[Item position entries]
-*-
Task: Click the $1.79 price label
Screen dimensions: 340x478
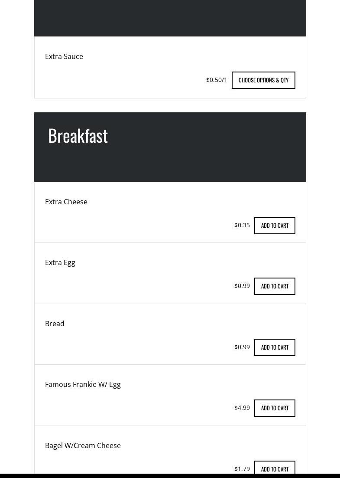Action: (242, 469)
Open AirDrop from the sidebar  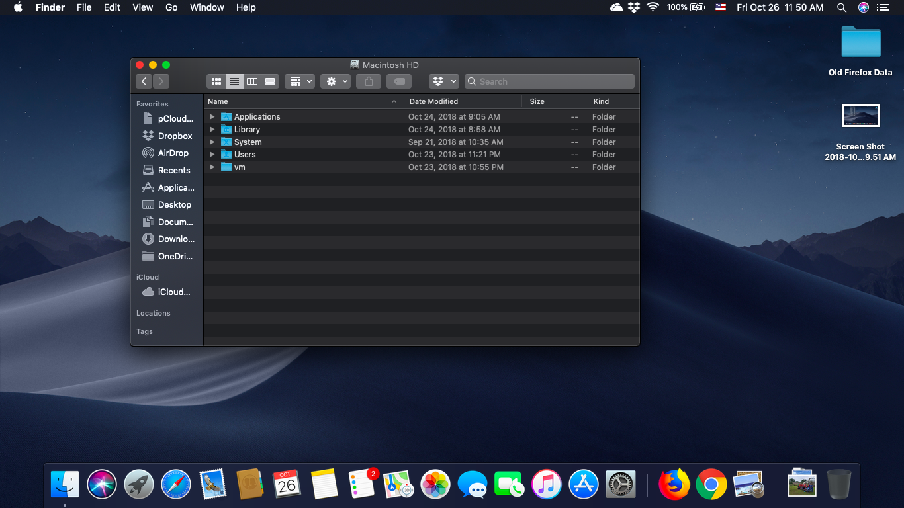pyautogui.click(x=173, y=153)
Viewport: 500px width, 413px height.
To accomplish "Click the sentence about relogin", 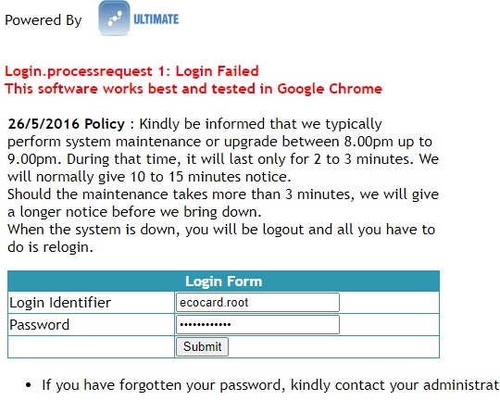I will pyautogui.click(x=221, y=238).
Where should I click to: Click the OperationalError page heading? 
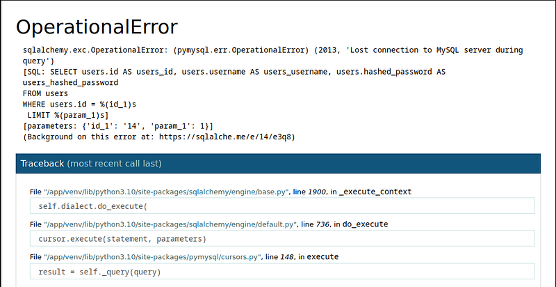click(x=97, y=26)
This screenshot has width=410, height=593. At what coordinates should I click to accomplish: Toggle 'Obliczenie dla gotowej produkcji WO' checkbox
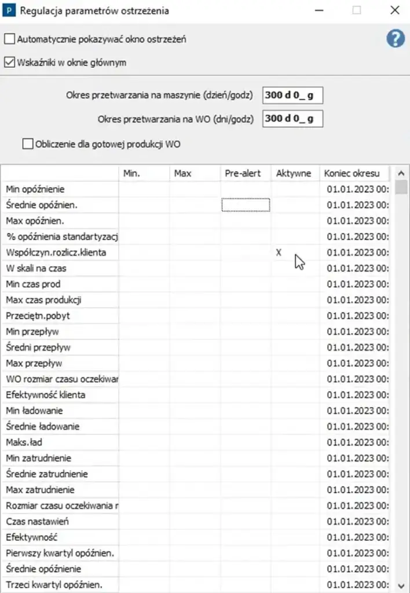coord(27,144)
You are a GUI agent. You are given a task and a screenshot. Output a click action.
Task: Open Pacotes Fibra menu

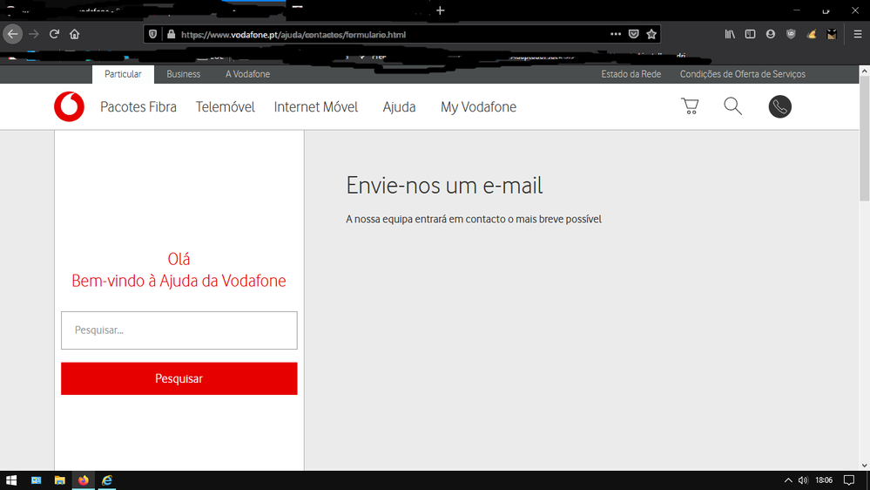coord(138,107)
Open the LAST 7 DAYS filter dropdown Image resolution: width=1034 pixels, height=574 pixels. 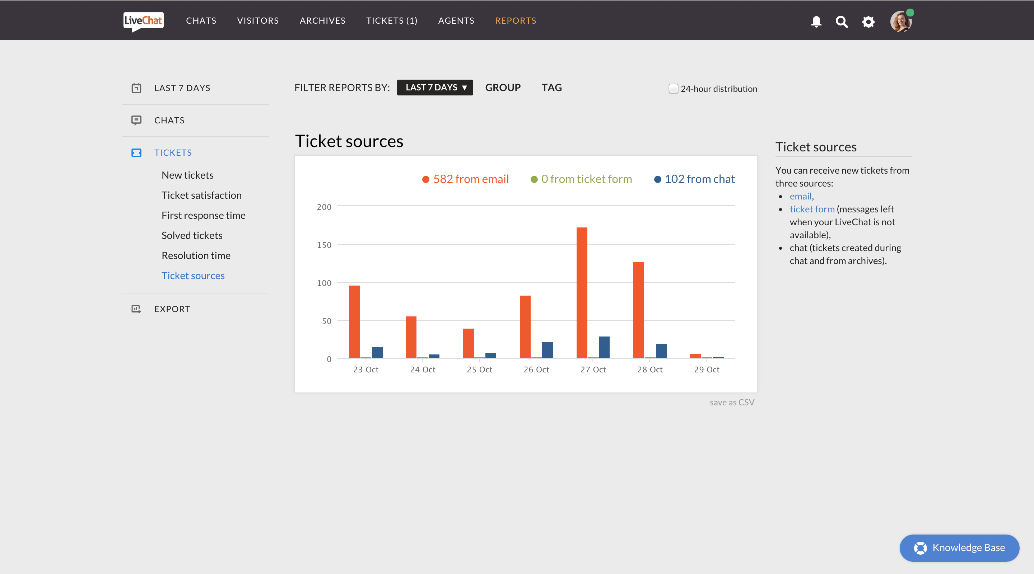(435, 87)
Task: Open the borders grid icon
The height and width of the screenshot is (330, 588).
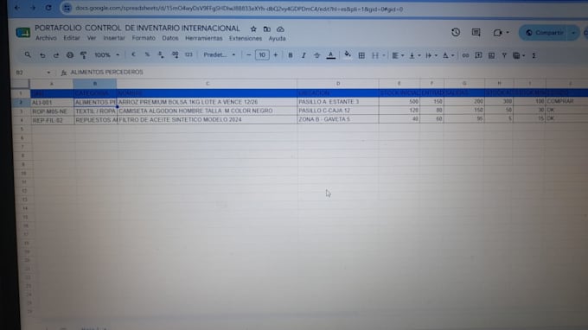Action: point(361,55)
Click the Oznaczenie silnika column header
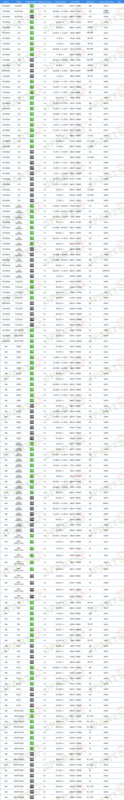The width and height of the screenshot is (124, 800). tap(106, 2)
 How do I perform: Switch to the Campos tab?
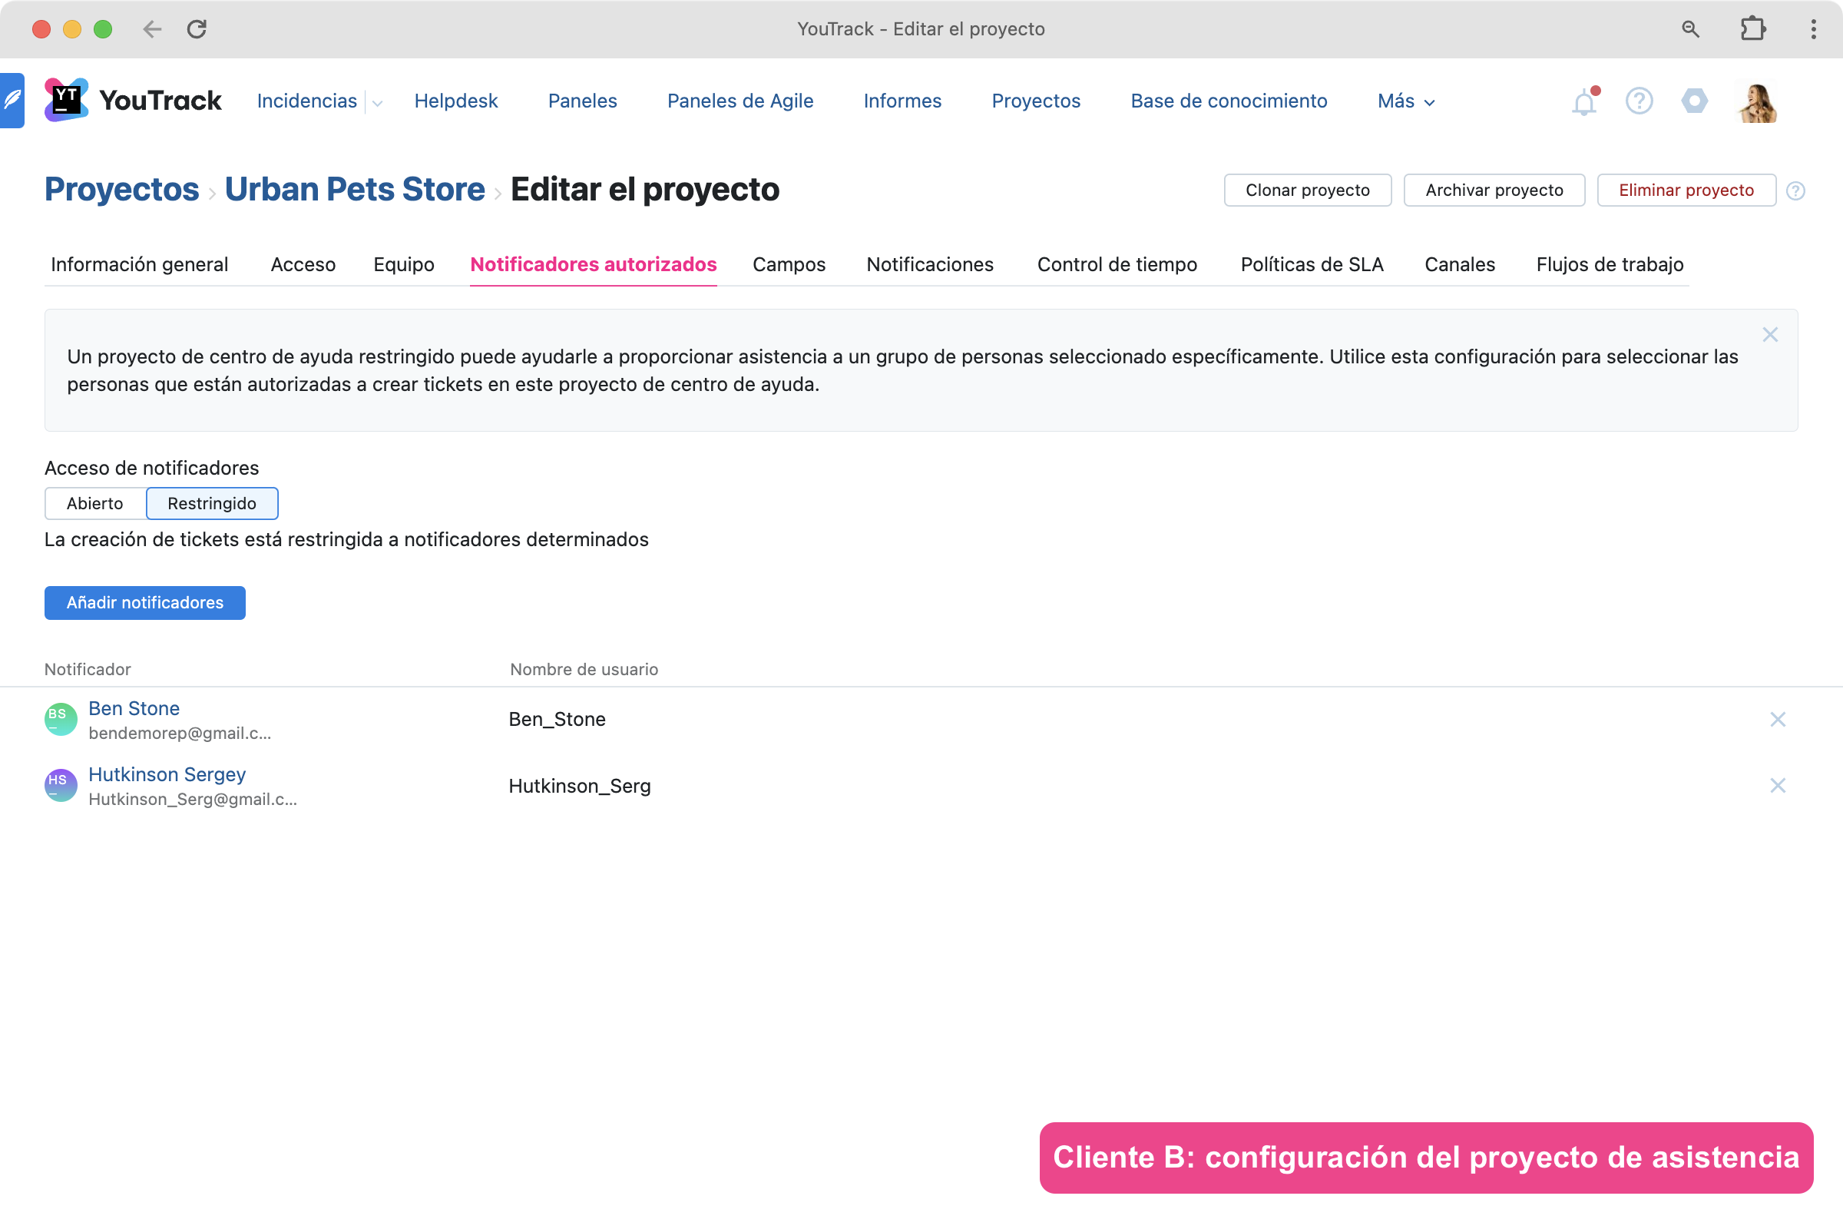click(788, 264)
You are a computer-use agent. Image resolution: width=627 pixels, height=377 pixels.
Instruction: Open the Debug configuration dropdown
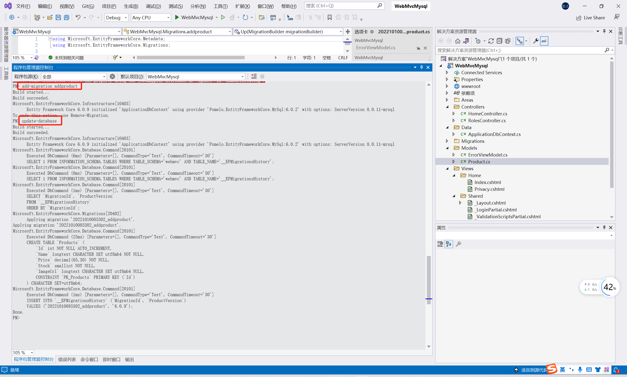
-*-
» **WHAT TO DO**
Count the lines of the rows above that contain the word "agent" and give only the number.

» **RESULT BELOW**
2